What the task requires —
With the pictures omitted, repeat exactly the lines below starting with the line that has "Where should I" and going on through the line that has "Click the barnacled amphora trophy image".

Dataset records —
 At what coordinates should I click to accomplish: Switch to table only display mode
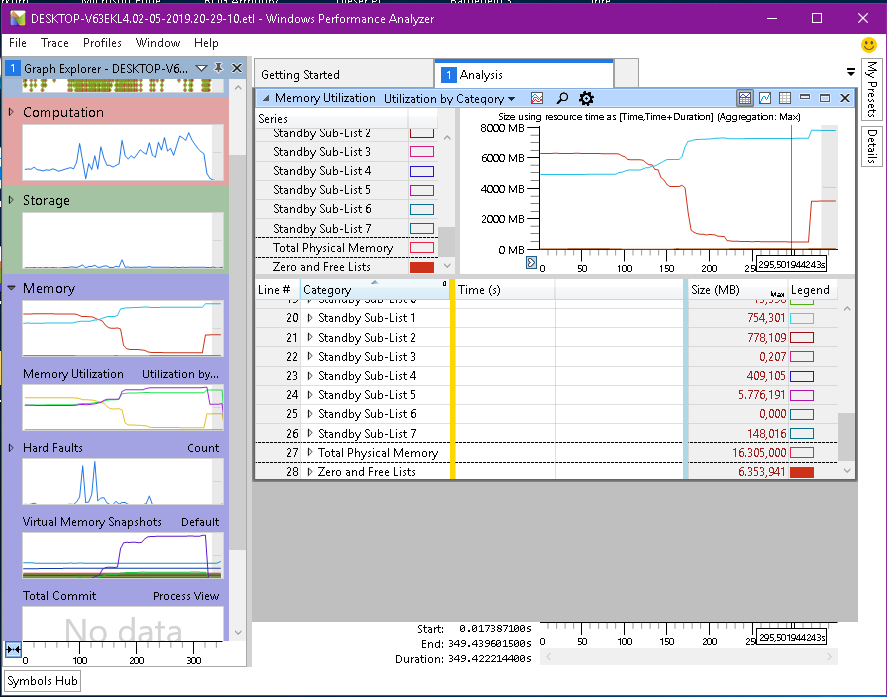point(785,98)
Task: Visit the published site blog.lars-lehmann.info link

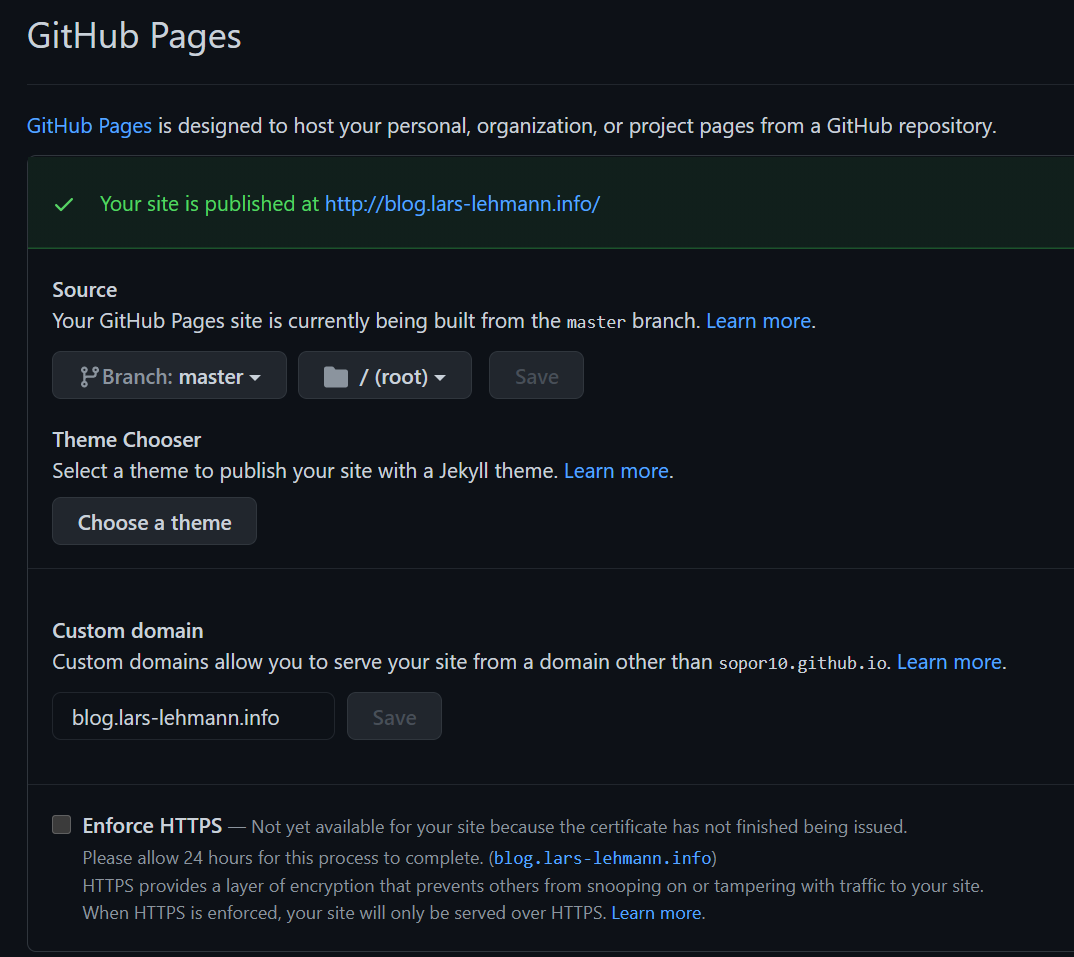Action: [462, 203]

--

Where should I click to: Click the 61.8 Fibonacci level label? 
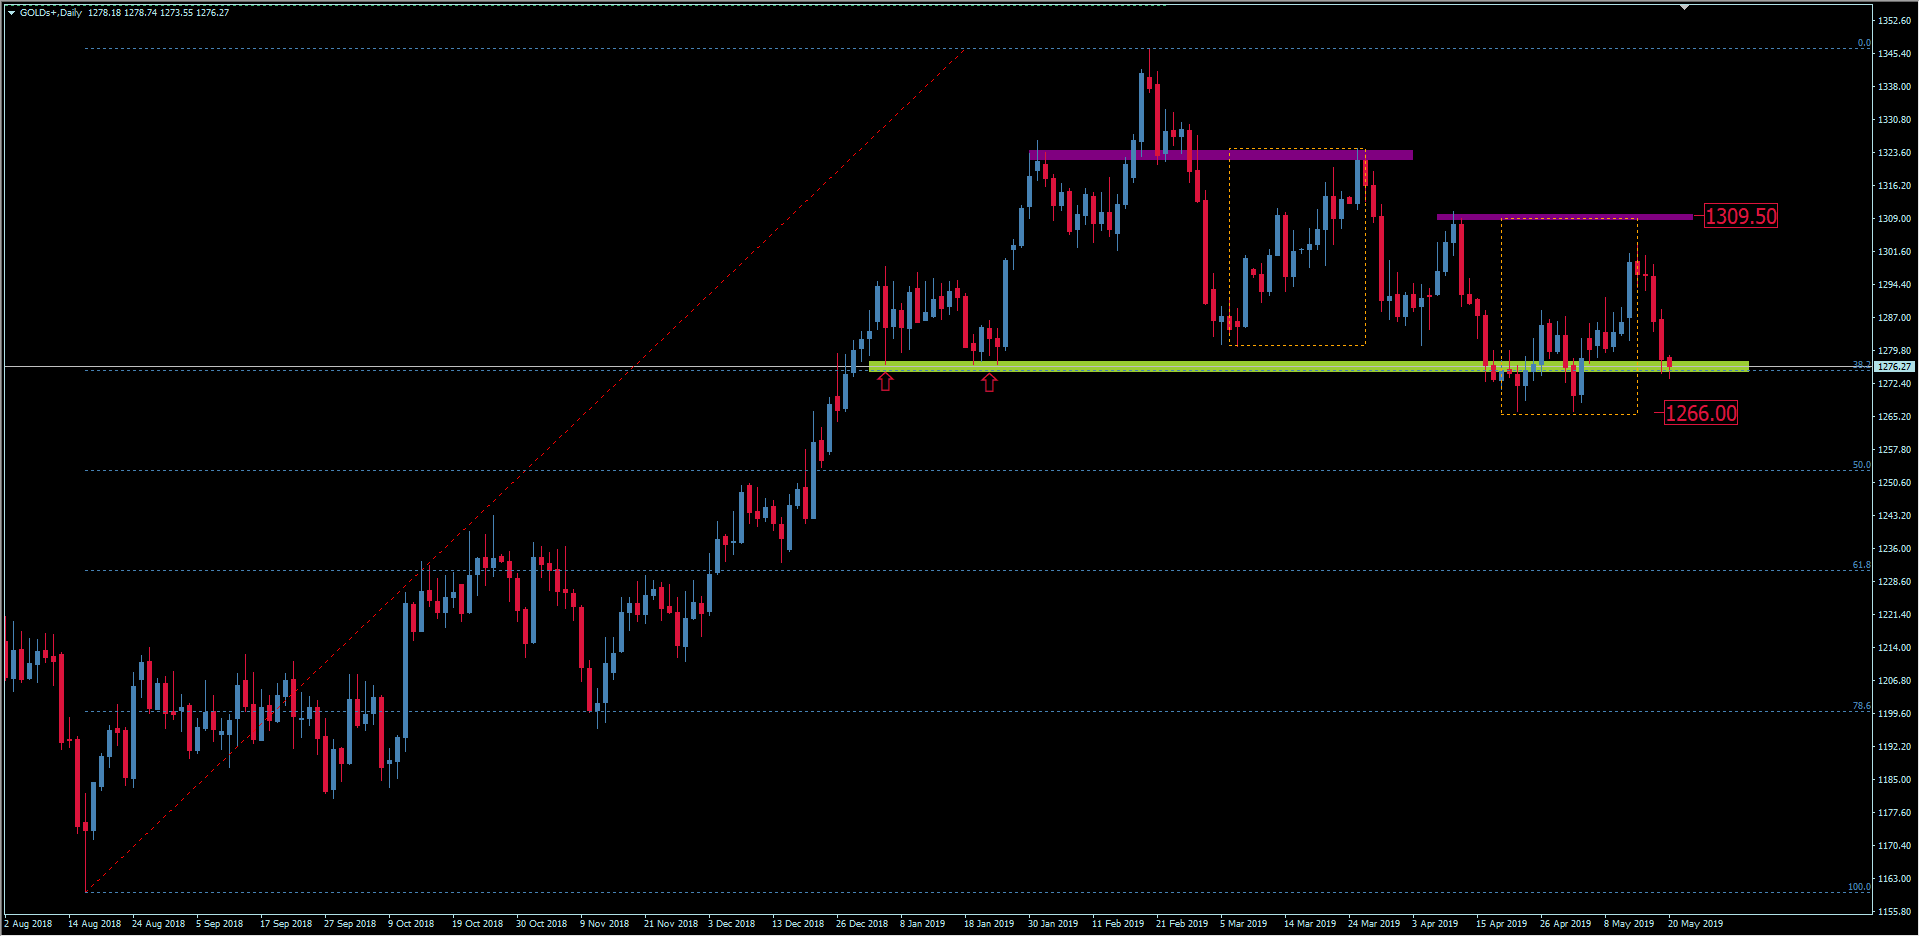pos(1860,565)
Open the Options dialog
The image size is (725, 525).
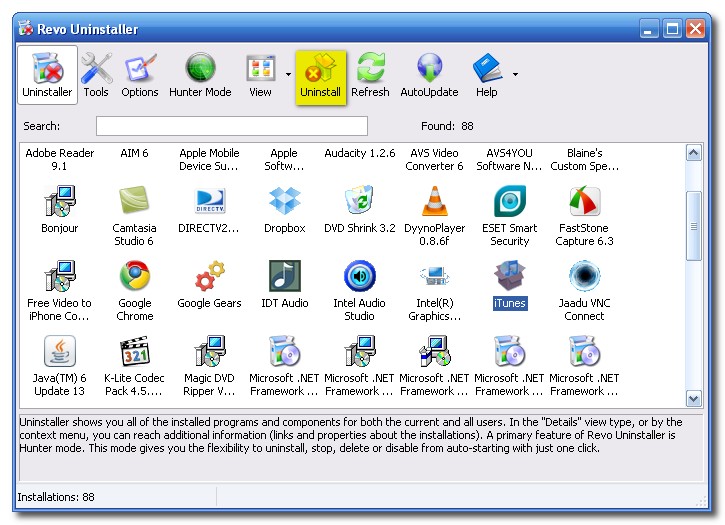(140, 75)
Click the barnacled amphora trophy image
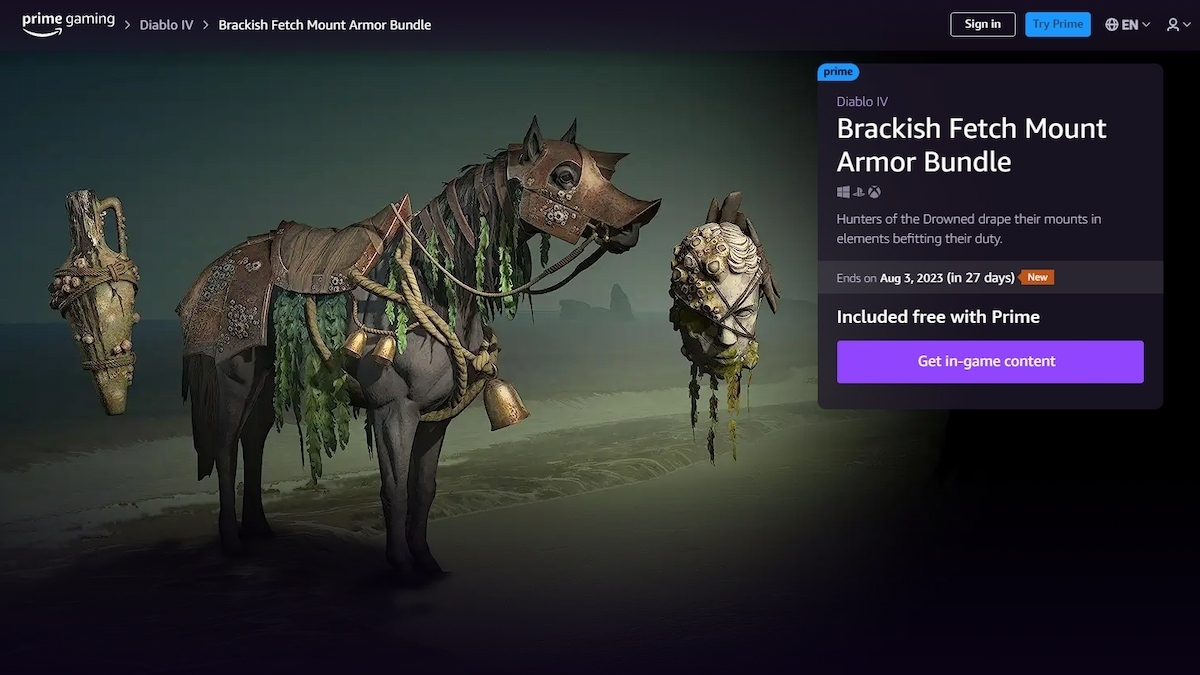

Written answer —
Where should I click to: Click the 61.8 Fibonacci level label? 
pos(1860,565)
Open the Options dialog
The image size is (725, 525).
(140, 75)
Click the barnacled amphora trophy image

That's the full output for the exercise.